Medieval Moods

Glastonbury, Stonehenge, and Avalon

There is a road in the south of England called the A361. Its path closely follows the trail of the St Michael & Mary ley line which links St Michael’s Mount in Corwall to Stonehenge, Aylesbury and many other ancient sites as it crosses from south west to north east. With so many mythical and magical sites in such close proximity it makes for a wonderful day out! These sites will be looked at in detail later but here’s a few details to help you plan your day.

Photo by David Ball –

Stonehenge and Other Rockin’ Sites

This is of course one of the most visited sites in England. The mystery and awe that surround this World Heritage site are legendary. So are the throngs of tourists. Tickets aren’t cheap at 7.50 GBP per adult but they are free to National Trust members if you decided to go that route (see above.) Yes, it’s impressive but if you are on a budget, there are some great free alternatives.

The Avebury ring is only about 20 miles north of Stonehenge and is believed to be the oldest stone circle anywhere in the world. It also dwarfs Stonehenge in size as the entire village of Avebury is nestled amongst it’s intertwining rings. You are welcome to walk amongst the stones, feeling their energy for yourself. Oh, and did I mention it’s free?

From Avebury it’s only a hop-skip-and-a-jump to Silbury Hill, a 37 metre high Neolithic mound that is is still every bit as mysterious as the Stonehenge.
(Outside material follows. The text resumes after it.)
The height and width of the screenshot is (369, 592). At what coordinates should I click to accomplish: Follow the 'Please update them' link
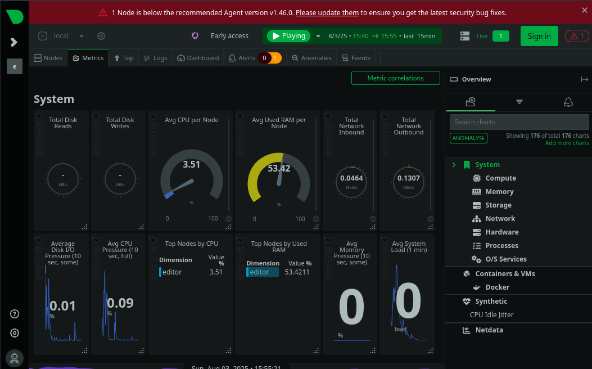point(327,12)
While everyone agrees that it is manmade, no one can agree exactly what it was for. It is now known however that a Roman village the size of 24 football pitches eventually sprung up around it. Perhaps the first attempt at a UK ski resort? And again, entrance is free.  Onward from Silbury Hill can also see nearby West Kennet Longbarrow, a chambered long barrow probably started around 3600 BC. Again, entrance is free. Getting the idea here?
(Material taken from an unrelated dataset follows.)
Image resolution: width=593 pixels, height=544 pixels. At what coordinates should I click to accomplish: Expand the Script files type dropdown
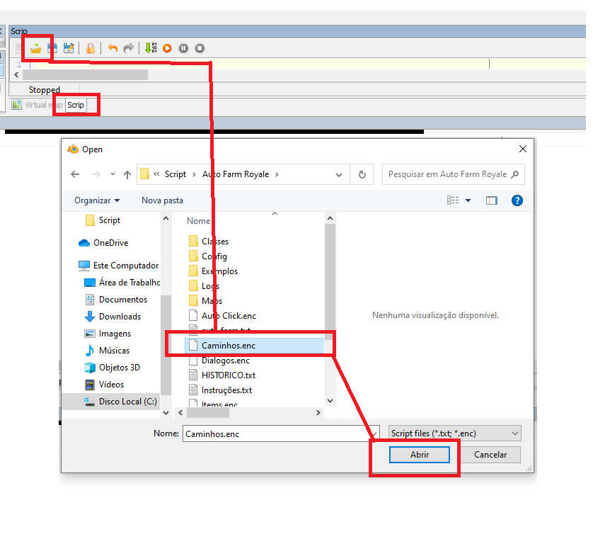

Be aware that all these sites are very rural and good sturdy footwear is strongly recommended, especially in poor weather as they do get very muddy.


Photo by Peter Humphris

So you’ve spent the day tramping around ancient pagan sites. Where do you go from here? Follow the A361 southwest and you’ll come to one of the most eclectic towns anywhere in the UK. On the High Street in Glastonbury shops selling yoga mats, spellcrafting materials and Tibetan imports jostle with Angel healers, crystal shops and used book shops. 99% of the shops are independently owned. 100% are fascinating. Plan to spend the day here at least if not a lot longer. Besides it wouldn’t be the first time a traveller came for the day and never left.

If shopping isn’t your thing, take a hike up to the top of the Tor. It’s currently crowned by St. Michael’s Tower but the legends surrounding the Tor go back much further than this 14th century ruin. It was known by the Britons as Ynys yr Afalon and is commonly believed to be the Isle of Avalon know in Arthurian legend. Indeed from your viewing perch atop the Tor you can see down to the ruins of Glastonbury Abbey where in 1191 the monks claimed to have discovered the grave of King Arthur himself. After energizing yourself by standing on the node atop the Tor which is the crossing of 2 major ley lines, head over to Wearyall Hill to see the Holy Thorn tree, reputedly growing from the spot where Jospeh of Arimathea struck his staff into the ground on the hill. Climbed both the hills in one day? Go back to town and reward yourself with a hot meal at one of Glastonbury’s many vegetarian or vegan cafes!

Besides all the brilliant mythology surrounding Glastonbury, the best thing about the town is its spirit of community. It is a very welcoming place for backpackers and vagabond travellers. You’ll not only find cheap resources but like minds as well.  This is hippy-central in the best of all possible ways!